> DESCRIPTION OF THE TASK
Copy the lines of the material from the line containing "Given: Click the blue verified badge" through the line containing "click(x=1254, y=213)", inclusive, and swap "Screen dimensions" for "Display size" while keeping everything else the same.

> PROVIDED DATA
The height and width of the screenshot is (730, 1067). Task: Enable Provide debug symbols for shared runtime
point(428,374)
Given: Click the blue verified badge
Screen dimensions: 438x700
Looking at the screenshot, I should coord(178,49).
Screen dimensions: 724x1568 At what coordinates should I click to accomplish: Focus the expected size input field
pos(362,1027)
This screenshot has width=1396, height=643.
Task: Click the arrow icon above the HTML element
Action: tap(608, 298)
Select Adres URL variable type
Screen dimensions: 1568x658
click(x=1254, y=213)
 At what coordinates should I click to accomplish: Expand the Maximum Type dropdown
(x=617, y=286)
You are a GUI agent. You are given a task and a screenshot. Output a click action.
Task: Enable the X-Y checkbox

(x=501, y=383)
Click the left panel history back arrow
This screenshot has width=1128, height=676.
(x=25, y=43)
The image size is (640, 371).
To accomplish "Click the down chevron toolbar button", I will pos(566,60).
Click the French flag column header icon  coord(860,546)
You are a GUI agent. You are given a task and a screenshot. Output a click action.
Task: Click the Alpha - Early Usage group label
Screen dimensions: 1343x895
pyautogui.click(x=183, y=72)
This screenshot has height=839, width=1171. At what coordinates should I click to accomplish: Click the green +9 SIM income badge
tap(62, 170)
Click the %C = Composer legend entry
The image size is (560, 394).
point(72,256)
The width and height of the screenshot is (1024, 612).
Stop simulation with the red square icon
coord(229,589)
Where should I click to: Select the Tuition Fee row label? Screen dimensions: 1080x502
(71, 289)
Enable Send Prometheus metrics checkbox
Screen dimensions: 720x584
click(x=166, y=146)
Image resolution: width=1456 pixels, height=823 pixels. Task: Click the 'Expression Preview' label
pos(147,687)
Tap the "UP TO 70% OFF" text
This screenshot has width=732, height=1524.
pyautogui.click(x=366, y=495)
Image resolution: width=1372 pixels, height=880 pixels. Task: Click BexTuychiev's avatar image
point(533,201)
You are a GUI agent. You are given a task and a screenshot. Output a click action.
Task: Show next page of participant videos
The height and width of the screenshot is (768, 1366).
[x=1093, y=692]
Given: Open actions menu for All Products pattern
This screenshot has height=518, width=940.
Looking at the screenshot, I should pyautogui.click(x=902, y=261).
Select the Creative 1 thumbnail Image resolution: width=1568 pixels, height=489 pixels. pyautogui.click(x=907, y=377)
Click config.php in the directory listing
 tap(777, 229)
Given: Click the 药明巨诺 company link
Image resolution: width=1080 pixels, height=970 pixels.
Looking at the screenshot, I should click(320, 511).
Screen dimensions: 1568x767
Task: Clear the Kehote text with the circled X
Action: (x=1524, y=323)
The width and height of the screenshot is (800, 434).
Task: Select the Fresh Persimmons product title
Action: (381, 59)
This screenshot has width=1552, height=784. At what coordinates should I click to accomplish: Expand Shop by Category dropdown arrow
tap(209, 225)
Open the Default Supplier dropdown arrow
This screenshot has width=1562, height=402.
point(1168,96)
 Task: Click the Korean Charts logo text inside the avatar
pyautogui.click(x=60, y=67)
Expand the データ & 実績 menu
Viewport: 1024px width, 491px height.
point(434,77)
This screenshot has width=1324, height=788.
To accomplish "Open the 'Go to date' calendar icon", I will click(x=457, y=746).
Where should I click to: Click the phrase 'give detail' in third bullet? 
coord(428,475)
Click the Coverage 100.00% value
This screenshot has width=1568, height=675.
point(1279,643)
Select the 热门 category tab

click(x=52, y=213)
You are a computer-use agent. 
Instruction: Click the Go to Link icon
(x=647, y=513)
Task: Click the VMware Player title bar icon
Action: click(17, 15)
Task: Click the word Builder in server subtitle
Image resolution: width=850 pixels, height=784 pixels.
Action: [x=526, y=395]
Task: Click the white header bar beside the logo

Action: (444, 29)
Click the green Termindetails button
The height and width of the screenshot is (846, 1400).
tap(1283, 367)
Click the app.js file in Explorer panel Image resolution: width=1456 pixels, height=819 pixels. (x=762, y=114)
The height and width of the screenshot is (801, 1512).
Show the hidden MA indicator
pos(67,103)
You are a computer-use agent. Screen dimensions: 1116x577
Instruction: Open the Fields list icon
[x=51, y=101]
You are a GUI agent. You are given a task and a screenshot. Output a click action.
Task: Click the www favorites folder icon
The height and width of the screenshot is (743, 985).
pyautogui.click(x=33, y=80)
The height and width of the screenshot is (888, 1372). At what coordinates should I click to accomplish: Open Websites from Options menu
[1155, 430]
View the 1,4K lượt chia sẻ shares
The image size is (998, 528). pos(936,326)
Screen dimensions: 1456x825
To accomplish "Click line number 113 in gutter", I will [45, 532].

> ANSWER TO THIS PROBLEM
Given: Click the blue verified badge
Display size: 438x700
Looking at the screenshot, I should coord(178,49).
Display size: 724x1568 At what coordinates should I click to accomplish: Focus the expected size input field
pos(362,1027)
This screenshot has width=1396, height=643.
Task: Click the arrow icon above the HTML element
Action: tap(608, 298)
Select Adres URL variable type
Display size: 1568x658
click(x=1254, y=213)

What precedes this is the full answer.